----- SUPPLIED INFORMATION -----
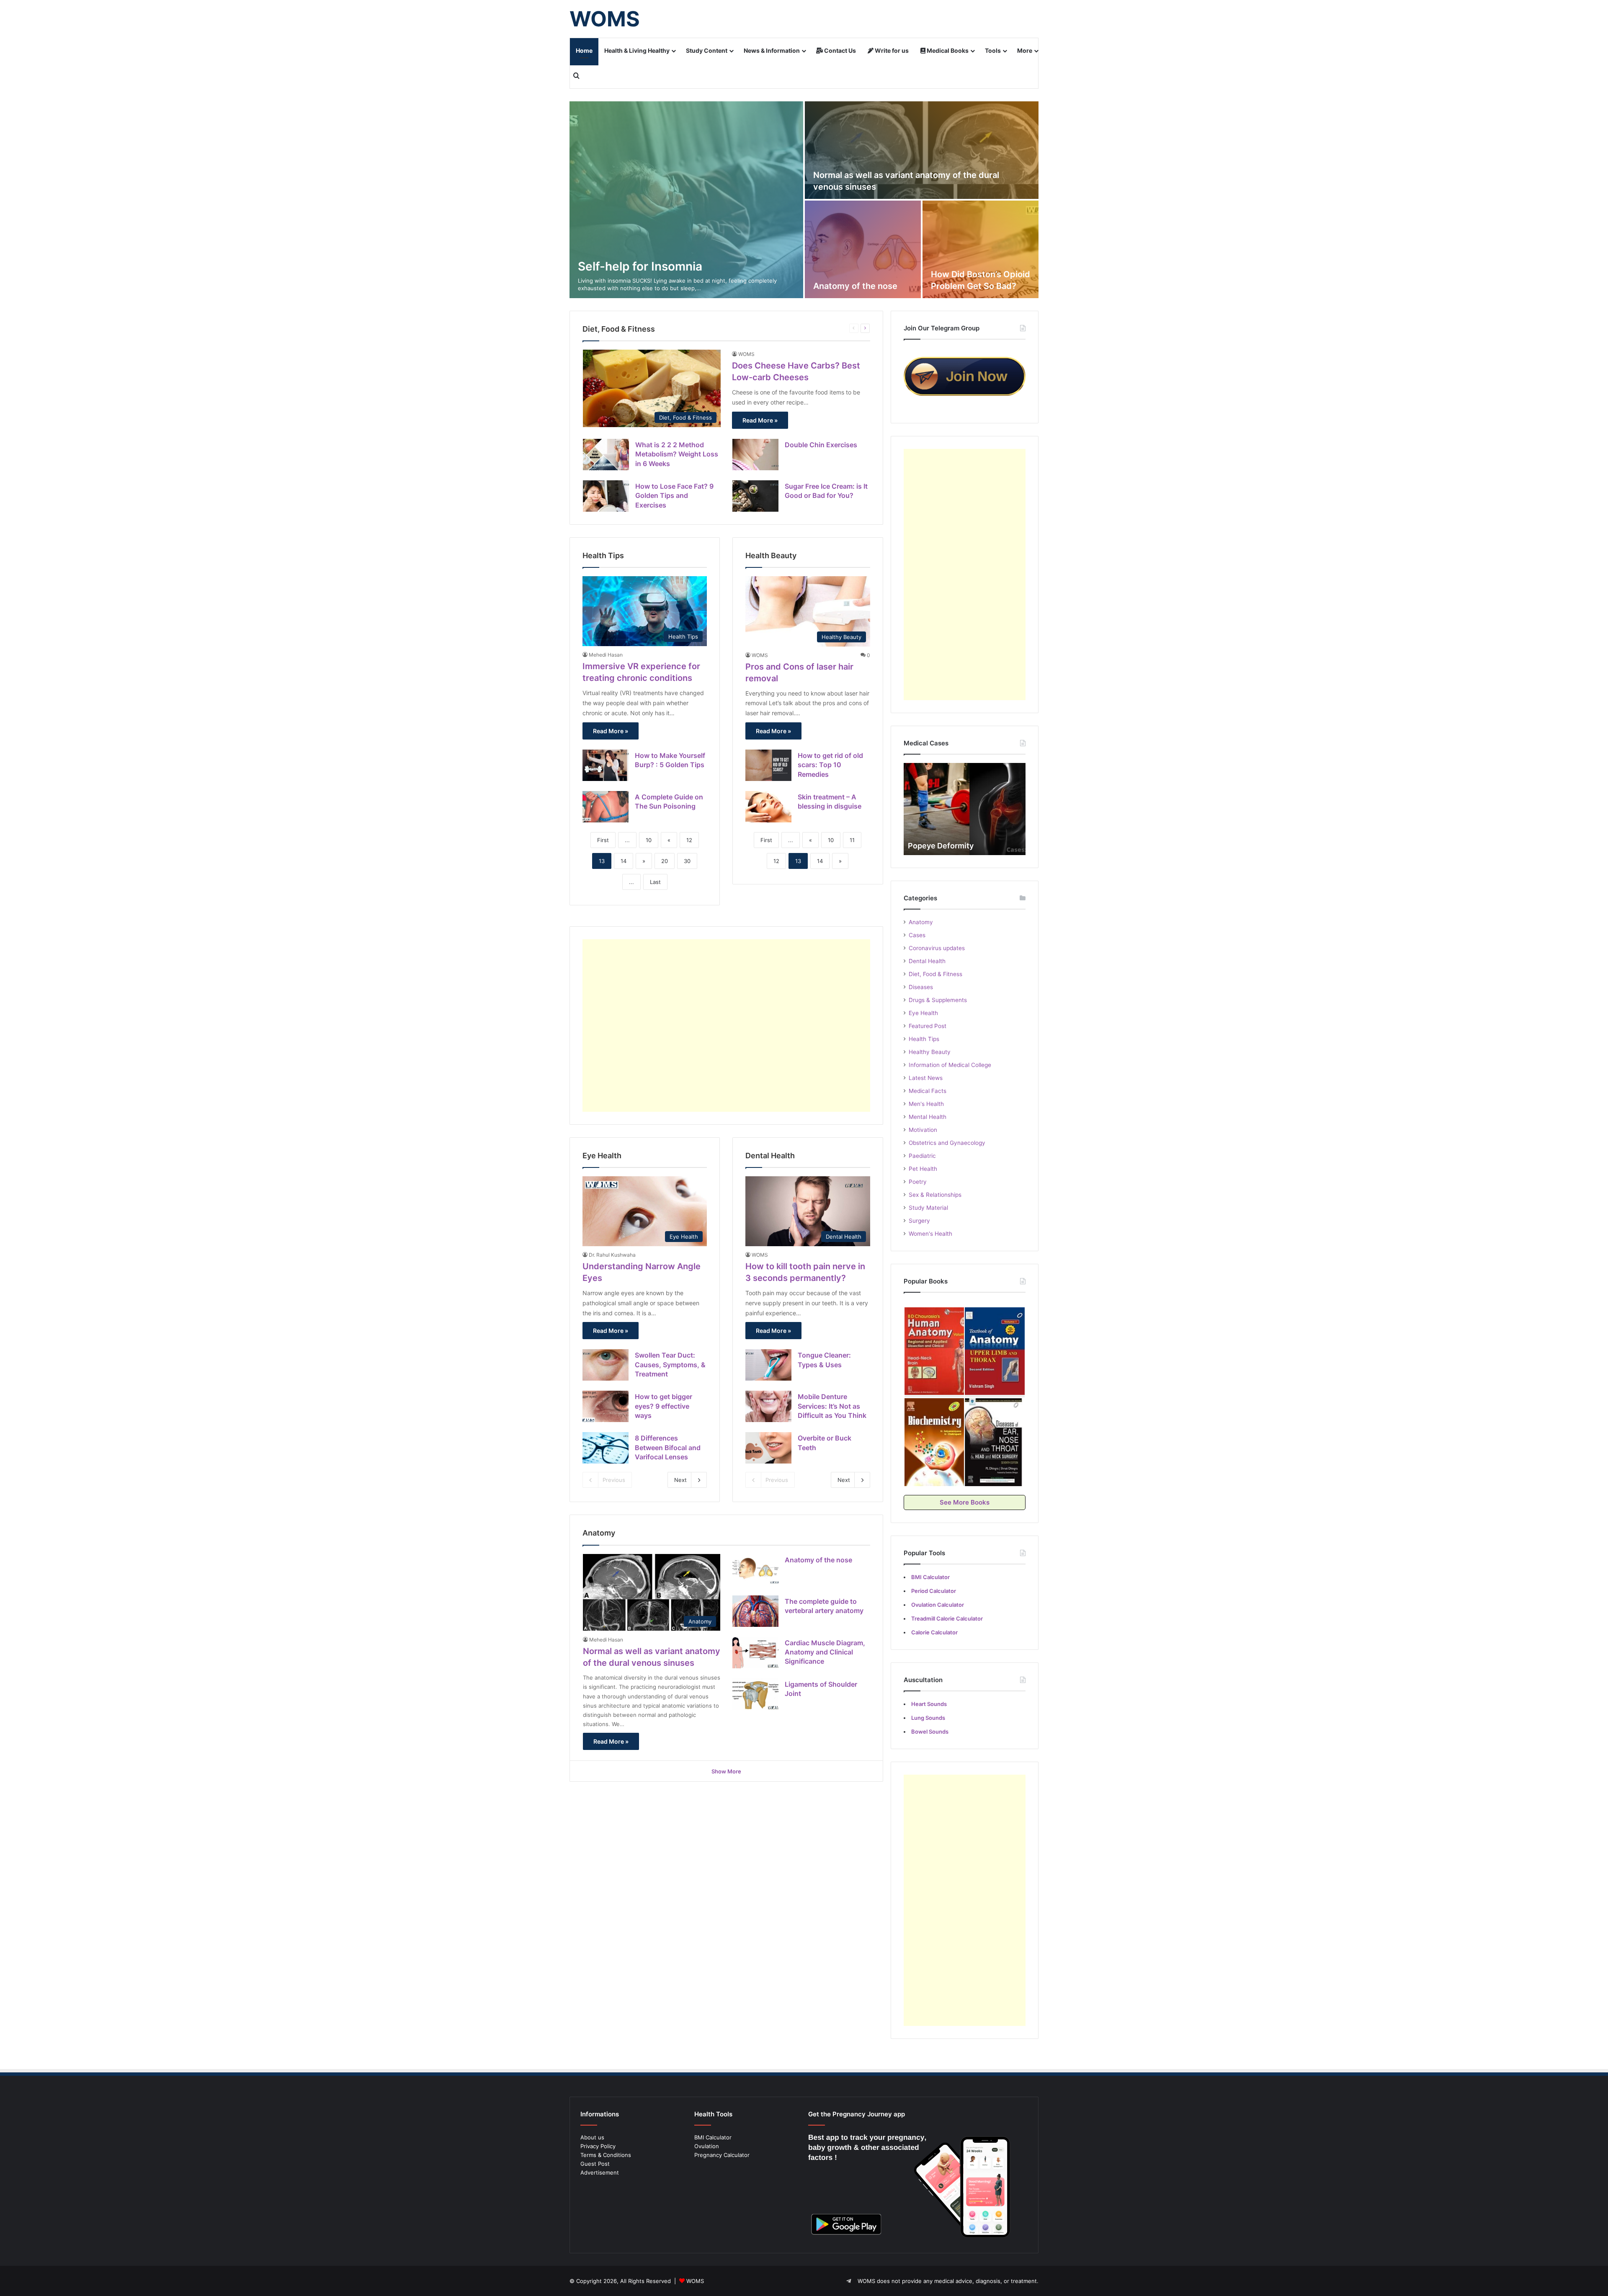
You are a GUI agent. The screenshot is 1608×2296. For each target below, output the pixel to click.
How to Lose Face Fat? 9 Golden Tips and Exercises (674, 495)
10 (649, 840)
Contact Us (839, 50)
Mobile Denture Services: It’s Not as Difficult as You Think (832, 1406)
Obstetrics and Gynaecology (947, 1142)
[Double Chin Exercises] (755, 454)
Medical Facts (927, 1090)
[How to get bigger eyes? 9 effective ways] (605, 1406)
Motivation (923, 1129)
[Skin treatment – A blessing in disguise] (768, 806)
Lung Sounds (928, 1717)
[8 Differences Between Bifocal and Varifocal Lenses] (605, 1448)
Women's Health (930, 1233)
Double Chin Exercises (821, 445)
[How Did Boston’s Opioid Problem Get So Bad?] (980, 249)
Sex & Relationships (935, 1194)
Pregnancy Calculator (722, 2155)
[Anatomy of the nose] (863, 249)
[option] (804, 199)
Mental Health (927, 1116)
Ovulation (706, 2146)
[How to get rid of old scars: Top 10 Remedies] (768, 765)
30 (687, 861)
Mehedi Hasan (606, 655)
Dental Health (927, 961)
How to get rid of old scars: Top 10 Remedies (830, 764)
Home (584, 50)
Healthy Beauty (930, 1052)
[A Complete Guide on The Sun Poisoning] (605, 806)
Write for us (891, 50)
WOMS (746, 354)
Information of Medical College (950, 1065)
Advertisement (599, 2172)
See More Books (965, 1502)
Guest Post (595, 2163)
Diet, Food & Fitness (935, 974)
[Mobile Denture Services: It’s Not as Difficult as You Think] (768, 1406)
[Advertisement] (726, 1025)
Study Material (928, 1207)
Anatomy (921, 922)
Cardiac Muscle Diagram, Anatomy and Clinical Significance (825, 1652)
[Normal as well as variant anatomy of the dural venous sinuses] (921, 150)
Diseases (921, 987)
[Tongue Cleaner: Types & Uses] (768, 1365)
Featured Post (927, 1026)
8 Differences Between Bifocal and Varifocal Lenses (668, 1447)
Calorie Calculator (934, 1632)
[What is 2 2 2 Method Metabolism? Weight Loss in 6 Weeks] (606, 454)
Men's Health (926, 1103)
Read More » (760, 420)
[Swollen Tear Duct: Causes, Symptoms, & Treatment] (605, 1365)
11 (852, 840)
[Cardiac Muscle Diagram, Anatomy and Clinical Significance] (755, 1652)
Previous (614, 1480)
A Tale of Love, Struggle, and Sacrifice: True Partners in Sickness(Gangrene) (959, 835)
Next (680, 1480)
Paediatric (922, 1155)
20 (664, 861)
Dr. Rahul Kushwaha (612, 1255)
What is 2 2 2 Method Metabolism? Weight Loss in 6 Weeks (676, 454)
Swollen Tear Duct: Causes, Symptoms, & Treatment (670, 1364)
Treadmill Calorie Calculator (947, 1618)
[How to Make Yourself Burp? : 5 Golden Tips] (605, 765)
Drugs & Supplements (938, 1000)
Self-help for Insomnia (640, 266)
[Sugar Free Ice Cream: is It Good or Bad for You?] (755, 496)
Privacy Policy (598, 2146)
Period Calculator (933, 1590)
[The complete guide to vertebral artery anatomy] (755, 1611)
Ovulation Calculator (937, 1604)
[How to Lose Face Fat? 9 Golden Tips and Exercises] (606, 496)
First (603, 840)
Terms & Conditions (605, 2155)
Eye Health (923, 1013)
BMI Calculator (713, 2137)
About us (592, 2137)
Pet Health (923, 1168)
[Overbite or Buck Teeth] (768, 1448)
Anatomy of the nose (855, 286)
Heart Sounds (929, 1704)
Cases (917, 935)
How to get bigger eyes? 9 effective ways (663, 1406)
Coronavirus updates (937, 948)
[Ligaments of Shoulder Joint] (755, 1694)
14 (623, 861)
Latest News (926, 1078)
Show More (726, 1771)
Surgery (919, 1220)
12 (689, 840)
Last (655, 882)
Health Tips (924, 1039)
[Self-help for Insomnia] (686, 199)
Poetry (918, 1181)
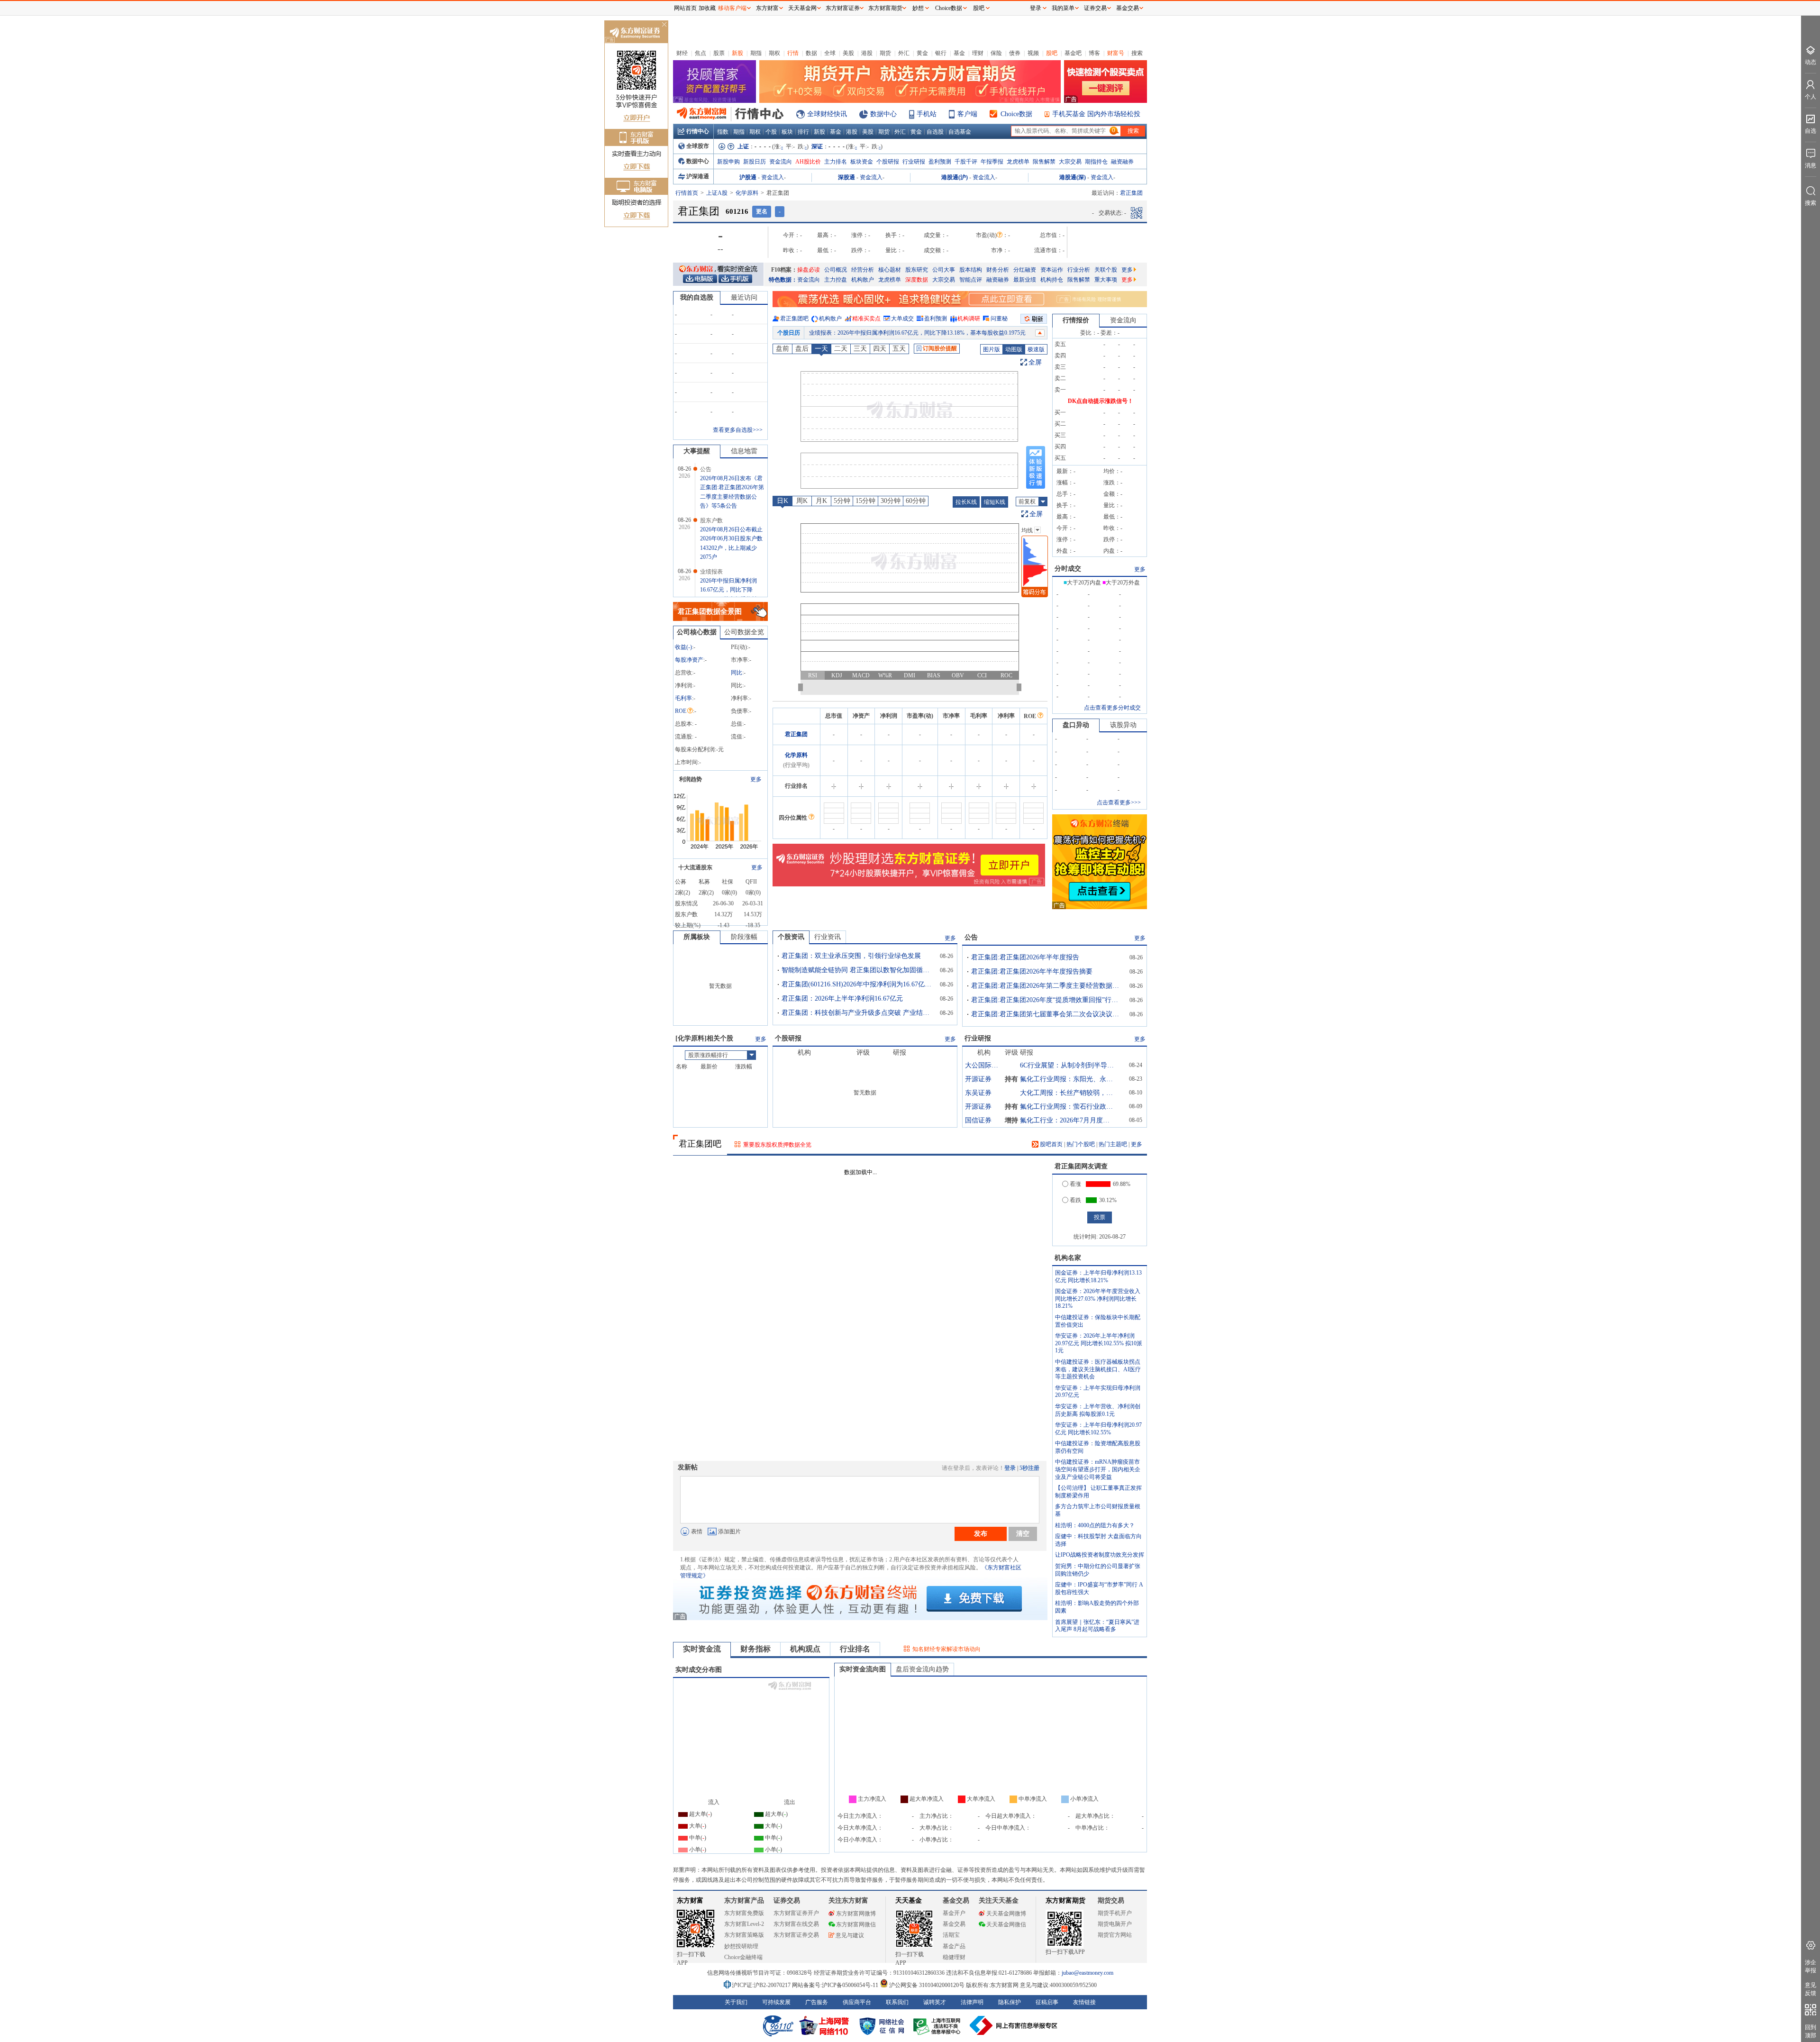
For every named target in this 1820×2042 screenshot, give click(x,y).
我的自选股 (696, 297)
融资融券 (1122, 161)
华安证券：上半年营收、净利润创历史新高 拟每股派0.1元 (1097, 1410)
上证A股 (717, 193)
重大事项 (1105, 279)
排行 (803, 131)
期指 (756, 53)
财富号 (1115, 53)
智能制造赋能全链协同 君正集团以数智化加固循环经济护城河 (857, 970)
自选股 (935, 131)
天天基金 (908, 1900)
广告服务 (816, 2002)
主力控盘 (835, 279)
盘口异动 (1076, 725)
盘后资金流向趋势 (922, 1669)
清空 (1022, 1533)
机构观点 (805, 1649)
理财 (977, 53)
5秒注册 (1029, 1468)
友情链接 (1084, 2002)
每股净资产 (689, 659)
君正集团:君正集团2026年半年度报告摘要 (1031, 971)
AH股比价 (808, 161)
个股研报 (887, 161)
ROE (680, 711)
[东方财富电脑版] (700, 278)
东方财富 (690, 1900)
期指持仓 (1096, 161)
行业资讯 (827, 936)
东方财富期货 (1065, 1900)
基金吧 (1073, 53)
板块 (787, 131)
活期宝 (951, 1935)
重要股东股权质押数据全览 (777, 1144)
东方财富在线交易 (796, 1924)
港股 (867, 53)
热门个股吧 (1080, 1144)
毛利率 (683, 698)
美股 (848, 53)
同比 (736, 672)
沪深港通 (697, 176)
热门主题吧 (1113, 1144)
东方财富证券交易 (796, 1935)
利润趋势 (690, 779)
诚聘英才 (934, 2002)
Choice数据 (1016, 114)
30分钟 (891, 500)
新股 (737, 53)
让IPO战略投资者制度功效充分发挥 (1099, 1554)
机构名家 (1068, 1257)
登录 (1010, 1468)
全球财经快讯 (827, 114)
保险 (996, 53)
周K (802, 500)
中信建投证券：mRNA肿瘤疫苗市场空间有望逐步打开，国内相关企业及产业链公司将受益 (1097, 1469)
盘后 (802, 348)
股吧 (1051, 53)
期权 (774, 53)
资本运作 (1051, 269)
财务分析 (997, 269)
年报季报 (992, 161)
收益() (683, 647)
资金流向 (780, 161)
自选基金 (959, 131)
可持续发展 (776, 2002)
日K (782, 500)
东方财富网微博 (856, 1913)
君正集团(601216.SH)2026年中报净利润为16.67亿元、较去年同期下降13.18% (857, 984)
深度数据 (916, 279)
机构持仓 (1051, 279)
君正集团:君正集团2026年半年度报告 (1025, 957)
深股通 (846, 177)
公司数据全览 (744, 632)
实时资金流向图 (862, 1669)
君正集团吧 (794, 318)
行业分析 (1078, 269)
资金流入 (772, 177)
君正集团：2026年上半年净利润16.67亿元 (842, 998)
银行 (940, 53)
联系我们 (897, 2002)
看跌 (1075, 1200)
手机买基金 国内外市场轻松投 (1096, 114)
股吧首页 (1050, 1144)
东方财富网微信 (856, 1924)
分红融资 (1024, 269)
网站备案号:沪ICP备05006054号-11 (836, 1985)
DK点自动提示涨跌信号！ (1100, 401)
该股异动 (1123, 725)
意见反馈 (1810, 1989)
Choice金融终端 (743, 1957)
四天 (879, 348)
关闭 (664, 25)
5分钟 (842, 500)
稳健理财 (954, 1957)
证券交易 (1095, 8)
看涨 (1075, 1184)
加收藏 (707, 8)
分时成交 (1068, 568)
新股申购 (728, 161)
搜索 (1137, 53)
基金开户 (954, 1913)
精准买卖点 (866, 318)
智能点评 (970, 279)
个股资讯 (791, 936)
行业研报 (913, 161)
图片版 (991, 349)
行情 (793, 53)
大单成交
-----
ABOUT THIS EXERCISE. Every line above from the line with "清空 (1022, 1533)" to the line with "资金流入 (772, 177)" is wanted, ends included; write them out exactly and add no other line.

FINISHED EXERCISE.
清空 (1022, 1533)
机构观点 (805, 1649)
理财 (977, 53)
5秒注册 (1029, 1468)
友情链接 (1084, 2002)
每股净资产 (689, 659)
君正集团:君正集团2026年半年度报告摘要 (1031, 971)
AH股比价 (808, 161)
个股研报 (887, 161)
ROE (680, 711)
[东方财富电脑版] (700, 278)
东方财富 (690, 1900)
期指持仓 (1096, 161)
行业资讯 (827, 936)
东方财富期货 (1065, 1900)
基金吧 (1073, 53)
板块 (787, 131)
活期宝 (951, 1935)
重要股东股权质押数据全览 (777, 1144)
东方财富在线交易 (796, 1924)
港股 (867, 53)
热门个股吧 (1080, 1144)
毛利率 (683, 698)
美股 (848, 53)
同比 (736, 672)
沪深港通 (697, 176)
热门主题吧 (1113, 1144)
东方财富证券交易 (796, 1935)
利润趋势 (690, 779)
诚聘英才 (934, 2002)
Choice数据 (1016, 114)
30分钟 (891, 500)
新股 (737, 53)
让IPO战略投资者制度功效充分发挥 (1099, 1554)
机构名家 (1068, 1257)
登录 (1010, 1468)
全球财经快讯 (827, 114)
保险 (996, 53)
周K (802, 500)
中信建投证券：mRNA肿瘤疫苗市场空间有望逐步打开，国内相关企业及产业链公司将受益 (1097, 1469)
盘后 (802, 348)
股吧 (1051, 53)
期权 (774, 53)
资本运作 (1051, 269)
财务分析 (997, 269)
年报季报 (992, 161)
收益() (683, 647)
资金流向 (780, 161)
自选基金 (959, 131)
可持续发展 (776, 2002)
日K (782, 500)
东方财富网微博 (856, 1913)
君正集团(601216.SH)2026年中报净利润为16.67亿元、较去年同期下降13.18% (857, 984)
深度数据 (916, 279)
机构持仓 (1051, 279)
君正集团:君正集团2026年半年度报告 (1025, 957)
深股通 (846, 177)
公司数据全览 (744, 632)
实时资金流向图 (862, 1669)
君正集团吧 (794, 318)
行业分析 (1078, 269)
资金流入 (772, 177)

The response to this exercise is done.